READING PASSAGE:
_ _ _ _ _ _ _

Frank Rothwell looks out over a vast Oldham landscape just beneath Pots and Pans, reaching down to a bucket of fish food and filling a mugful to scatter into his pond for the hungry hoards.

He has worked abroad, sailed around the world, climbed Mount Kilimanjaro and twice rowed the Atlantic Ocean for charity, but nowhere is he happier than here. Home.

"It's beautiful isn't it," said Frank, who with wife Judith has been soaking up the scenery there for the last 25 years.

And it is where Darren Royle first set the wheels in motion for the family's takeover of Oldham Athletic with a chance knock on their kitchen door two years ago.

At the time his intention was to seek the businessman's counsel on getting a consortium together. But the conversation soon went down the path of a Rothwell family project and the rest, as they say, is history.

Frank was supposed to be enjoying retirement, after stepping back from the day to day running of Manchester Cabins and Bunkabin and handing over to his children, Luke Rothwell and Su Schofield. Having embraced the football club and his role as chairman, he says he has never been busier.

_ _ _ _ _ _ _

EXTRACTED ENTRIES:

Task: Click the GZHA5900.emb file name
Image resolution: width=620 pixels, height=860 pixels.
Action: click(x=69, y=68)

_ _ _ _ _ _ _

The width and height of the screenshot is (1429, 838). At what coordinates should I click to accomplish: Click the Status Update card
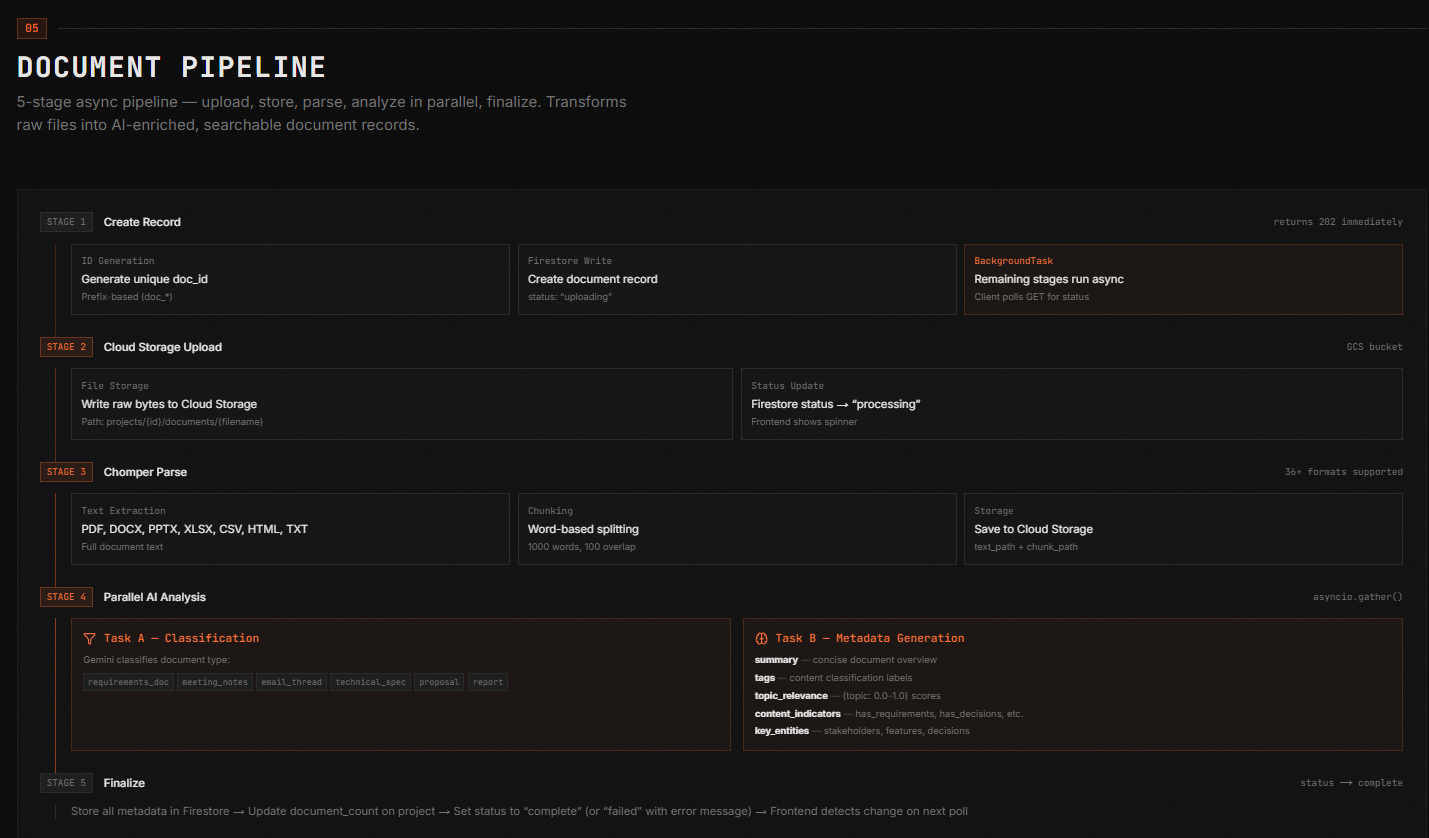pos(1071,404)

_ _ _ _ _ _ _

Write the next part of the article about Frank Rothwell and Oldham Athletic, starting after its final sentence. The items stand apart from the article and are separate material.

RESULT BELOW:
But Frank is never not busy. He is dressed in his overalls when I arrive, working on his latest project - a Kiichiro Rothwell, named after Kiichiro Toyoda, the son of Toyota Industries founder Sakichi Toyoda.

Toyota moved into the motor industry when Kiichiro was invited to England by the Platt Brothers, who owned and operated a host of Oldham mills and bought the patent for the Toyoda Model G Loom, which allowed a single worker to operate up to 30 machines and significantly increased productivity, while the £100,000 generated from the sale was used by Kiichiro to start the Toyota Motor Corporation. Establishing RRG - one of the biggest motor dealer groups in the north of England - as the first shirt sponsor post-takeover felt symbolic.

We walk through Frank's workshop, where he is making the replica Toyota parts. The smell of materials and machinery transports me back in time to my metalwork classes at high school.

He shows me the Land Rover he adapted himself to become steam powered. The only one in the world, he assures me.

He is in his element here.

He takes a break and makes a cup of tea. Kettle not quite boiled, teabag soaked for only a few seconds, scooped out, no milk, job done. He doesn't muck about.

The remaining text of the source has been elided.